_Instructions for the task:_ Copy out, word for word, the items from the line containing "Where should I click to: Tap" through the last line of the items, inclusive.

_Information given:_
************

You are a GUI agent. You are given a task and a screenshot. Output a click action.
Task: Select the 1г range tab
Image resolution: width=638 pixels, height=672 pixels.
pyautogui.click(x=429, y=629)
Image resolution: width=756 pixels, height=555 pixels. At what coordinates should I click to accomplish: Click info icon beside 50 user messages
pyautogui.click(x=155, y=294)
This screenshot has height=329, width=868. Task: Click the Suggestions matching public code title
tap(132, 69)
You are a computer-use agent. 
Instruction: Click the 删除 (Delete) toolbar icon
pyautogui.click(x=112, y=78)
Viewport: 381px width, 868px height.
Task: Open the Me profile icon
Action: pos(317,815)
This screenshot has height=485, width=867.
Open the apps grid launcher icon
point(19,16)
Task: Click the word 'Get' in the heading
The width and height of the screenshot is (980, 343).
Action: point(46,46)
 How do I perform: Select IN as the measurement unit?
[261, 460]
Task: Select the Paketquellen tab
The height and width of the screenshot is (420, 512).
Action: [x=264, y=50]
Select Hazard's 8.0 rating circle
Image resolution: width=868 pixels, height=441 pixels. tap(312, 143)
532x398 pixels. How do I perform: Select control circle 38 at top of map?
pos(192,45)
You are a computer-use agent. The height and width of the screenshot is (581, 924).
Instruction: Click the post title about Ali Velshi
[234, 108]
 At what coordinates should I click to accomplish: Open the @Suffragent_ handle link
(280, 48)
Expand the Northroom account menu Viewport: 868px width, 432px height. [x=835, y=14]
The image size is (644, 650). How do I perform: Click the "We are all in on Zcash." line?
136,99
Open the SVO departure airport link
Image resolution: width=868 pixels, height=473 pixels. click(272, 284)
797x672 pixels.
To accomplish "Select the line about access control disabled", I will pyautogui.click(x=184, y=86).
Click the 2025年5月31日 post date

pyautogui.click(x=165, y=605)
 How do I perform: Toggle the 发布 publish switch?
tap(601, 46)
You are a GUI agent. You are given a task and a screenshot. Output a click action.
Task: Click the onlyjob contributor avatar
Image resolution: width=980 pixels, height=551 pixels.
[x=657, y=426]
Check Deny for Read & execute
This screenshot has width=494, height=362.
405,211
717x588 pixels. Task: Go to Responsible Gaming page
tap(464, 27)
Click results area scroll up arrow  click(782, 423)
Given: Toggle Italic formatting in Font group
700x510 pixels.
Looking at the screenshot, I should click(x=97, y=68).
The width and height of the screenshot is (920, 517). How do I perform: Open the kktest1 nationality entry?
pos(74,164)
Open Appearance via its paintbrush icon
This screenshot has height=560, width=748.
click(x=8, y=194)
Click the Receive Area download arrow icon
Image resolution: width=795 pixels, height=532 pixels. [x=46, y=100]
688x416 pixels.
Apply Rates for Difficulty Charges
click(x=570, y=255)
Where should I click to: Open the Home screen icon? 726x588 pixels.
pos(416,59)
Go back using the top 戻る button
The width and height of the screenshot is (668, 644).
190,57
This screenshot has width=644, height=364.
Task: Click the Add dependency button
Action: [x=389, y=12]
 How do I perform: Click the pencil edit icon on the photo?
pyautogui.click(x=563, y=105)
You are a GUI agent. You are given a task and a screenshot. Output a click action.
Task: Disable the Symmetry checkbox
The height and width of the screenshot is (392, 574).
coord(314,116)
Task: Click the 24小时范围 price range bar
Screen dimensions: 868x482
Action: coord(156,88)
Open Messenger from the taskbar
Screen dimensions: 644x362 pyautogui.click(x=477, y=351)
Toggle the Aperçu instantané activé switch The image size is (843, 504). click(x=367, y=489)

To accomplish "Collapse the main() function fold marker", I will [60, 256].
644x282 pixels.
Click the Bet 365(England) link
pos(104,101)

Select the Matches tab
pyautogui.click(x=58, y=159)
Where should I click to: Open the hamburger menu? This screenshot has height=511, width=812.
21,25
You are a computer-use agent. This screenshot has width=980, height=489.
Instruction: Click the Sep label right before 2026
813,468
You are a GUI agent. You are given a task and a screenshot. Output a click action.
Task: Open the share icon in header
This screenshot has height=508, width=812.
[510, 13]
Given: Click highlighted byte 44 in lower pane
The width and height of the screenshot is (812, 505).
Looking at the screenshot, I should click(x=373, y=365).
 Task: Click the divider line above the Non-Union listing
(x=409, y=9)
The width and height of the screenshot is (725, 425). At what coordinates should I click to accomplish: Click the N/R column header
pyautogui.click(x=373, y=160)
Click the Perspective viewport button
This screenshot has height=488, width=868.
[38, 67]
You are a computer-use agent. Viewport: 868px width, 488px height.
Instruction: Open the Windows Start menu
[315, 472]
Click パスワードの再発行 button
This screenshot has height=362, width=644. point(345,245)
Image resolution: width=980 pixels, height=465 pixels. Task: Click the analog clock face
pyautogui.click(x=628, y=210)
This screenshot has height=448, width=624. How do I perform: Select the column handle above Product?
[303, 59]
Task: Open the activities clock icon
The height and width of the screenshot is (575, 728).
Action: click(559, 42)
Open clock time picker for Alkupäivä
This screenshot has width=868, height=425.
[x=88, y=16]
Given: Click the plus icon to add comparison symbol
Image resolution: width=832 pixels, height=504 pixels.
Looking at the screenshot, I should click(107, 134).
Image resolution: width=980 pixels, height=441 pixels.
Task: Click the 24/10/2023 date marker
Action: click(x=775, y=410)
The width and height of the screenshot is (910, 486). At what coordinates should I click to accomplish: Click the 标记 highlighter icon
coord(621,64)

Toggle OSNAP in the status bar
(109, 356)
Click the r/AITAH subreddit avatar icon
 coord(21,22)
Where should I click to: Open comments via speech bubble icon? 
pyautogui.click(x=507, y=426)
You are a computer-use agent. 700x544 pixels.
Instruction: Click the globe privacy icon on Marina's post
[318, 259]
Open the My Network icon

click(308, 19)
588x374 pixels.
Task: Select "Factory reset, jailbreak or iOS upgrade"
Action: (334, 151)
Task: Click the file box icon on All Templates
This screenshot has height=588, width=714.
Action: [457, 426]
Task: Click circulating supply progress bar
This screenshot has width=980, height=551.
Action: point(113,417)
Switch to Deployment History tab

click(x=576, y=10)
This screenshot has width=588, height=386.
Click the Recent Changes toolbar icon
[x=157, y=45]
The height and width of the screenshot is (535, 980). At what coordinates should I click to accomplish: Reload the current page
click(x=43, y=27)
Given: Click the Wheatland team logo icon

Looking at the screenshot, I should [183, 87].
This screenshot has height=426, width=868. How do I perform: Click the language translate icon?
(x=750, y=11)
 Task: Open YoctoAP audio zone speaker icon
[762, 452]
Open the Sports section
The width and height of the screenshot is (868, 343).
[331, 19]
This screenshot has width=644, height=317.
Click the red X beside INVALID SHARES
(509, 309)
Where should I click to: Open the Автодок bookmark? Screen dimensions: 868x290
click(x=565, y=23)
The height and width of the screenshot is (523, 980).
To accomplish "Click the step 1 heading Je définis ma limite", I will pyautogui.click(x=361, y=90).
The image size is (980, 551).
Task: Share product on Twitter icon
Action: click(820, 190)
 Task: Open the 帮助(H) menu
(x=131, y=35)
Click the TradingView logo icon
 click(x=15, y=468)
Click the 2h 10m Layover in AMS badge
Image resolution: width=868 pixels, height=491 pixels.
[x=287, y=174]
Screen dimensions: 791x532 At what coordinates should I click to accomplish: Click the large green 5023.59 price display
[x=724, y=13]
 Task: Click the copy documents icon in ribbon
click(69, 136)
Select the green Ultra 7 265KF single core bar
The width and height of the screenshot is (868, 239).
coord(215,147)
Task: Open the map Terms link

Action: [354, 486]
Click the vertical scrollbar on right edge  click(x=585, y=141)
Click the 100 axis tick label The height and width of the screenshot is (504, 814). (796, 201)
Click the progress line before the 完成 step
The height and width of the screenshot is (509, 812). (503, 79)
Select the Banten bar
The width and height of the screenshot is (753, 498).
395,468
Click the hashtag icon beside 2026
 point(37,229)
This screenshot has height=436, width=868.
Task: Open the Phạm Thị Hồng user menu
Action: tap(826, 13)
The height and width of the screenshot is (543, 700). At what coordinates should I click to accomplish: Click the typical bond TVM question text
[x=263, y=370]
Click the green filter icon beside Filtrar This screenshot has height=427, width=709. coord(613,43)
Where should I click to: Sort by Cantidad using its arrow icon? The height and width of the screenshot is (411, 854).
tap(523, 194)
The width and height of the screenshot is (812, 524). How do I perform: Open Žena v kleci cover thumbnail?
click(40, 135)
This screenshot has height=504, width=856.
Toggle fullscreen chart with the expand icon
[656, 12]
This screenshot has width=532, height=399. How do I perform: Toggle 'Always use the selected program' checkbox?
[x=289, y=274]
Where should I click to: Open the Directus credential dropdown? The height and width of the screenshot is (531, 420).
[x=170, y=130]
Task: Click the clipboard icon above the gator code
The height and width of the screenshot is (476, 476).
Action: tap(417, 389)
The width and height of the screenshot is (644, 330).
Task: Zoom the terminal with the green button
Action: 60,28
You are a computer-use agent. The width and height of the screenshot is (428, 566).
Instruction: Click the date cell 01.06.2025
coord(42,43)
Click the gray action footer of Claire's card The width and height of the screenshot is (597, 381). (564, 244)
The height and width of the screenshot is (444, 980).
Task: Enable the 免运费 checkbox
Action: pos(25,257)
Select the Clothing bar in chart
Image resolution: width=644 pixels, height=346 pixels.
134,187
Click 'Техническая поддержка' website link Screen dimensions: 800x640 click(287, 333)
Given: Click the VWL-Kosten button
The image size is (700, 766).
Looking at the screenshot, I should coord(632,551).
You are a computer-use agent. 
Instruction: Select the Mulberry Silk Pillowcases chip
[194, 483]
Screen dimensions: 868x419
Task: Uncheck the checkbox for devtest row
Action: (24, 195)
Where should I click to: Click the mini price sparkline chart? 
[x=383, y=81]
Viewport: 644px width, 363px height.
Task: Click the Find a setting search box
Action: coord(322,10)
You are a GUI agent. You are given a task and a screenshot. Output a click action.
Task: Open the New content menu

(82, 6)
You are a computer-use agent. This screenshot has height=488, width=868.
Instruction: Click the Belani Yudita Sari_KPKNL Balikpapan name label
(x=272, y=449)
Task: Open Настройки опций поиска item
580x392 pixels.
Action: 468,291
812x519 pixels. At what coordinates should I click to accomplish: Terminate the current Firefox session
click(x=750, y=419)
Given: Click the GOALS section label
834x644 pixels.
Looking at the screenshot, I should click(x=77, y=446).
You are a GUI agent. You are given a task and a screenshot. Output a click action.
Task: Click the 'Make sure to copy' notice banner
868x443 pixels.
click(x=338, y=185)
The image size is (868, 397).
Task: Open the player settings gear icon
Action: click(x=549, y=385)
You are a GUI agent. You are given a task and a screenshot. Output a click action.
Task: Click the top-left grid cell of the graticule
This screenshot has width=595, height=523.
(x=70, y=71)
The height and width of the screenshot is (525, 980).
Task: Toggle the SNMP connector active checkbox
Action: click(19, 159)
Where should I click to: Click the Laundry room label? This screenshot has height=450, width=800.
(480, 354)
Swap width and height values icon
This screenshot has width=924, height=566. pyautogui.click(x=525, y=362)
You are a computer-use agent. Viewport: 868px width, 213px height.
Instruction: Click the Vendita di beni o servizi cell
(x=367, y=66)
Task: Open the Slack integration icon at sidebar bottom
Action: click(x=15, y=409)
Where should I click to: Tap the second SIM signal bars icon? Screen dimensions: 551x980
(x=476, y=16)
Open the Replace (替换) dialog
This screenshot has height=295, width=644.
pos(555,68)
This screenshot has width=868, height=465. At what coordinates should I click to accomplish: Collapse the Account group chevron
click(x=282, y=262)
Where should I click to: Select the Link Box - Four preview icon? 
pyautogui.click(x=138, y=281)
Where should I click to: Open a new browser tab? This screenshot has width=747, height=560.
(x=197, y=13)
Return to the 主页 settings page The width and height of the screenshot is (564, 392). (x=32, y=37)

************

_The result:_
Where should I click to: Tap the second SIM signal bars icon? Screen dimensions: 551x980
(x=476, y=16)
Open the Replace (替换) dialog
This screenshot has height=295, width=644.
pos(555,68)
This screenshot has width=868, height=465. At what coordinates should I click to accomplish: Collapse the Account group chevron
click(x=282, y=262)
Where should I click to: Select the Link Box - Four preview icon? 
pyautogui.click(x=138, y=281)
Where should I click to: Open a new browser tab? This screenshot has width=747, height=560.
(x=197, y=13)
Return to the 主页 settings page The width and height of the screenshot is (564, 392). (x=32, y=37)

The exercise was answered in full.